**Supplied records**
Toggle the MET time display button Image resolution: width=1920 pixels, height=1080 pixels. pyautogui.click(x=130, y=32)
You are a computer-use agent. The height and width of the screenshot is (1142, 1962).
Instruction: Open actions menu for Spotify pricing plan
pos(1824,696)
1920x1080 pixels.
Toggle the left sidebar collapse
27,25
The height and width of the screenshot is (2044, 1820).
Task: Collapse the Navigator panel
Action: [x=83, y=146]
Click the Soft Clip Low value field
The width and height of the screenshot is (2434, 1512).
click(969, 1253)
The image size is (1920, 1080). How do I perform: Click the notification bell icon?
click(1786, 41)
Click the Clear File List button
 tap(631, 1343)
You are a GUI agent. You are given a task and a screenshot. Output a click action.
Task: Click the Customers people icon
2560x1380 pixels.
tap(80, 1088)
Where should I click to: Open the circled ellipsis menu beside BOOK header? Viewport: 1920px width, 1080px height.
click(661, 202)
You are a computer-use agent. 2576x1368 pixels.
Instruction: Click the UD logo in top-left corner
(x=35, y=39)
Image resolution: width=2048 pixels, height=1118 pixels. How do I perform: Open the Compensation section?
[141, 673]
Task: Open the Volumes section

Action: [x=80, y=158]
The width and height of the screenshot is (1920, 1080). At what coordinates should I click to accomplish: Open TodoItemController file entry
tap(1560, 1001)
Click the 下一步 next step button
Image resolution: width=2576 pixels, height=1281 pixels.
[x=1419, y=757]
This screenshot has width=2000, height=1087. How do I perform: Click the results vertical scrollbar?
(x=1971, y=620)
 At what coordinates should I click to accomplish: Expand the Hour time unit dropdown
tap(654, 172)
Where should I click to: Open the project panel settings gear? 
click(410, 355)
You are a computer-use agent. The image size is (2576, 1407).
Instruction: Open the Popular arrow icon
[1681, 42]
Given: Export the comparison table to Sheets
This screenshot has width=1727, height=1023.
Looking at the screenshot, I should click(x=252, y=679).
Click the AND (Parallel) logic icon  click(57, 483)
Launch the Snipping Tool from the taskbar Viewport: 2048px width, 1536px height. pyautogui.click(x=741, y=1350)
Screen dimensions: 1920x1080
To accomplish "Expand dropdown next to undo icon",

**Problem statement**
Go through the records and show every line with the string "pyautogui" in it.

**Exercise output**
Toggle the MET time display button Image resolution: width=1920 pixels, height=1080 pixels. pyautogui.click(x=130, y=32)
Launch the Snipping Tool from the taskbar Viewport: 2048px width, 1536px height. pyautogui.click(x=741, y=1350)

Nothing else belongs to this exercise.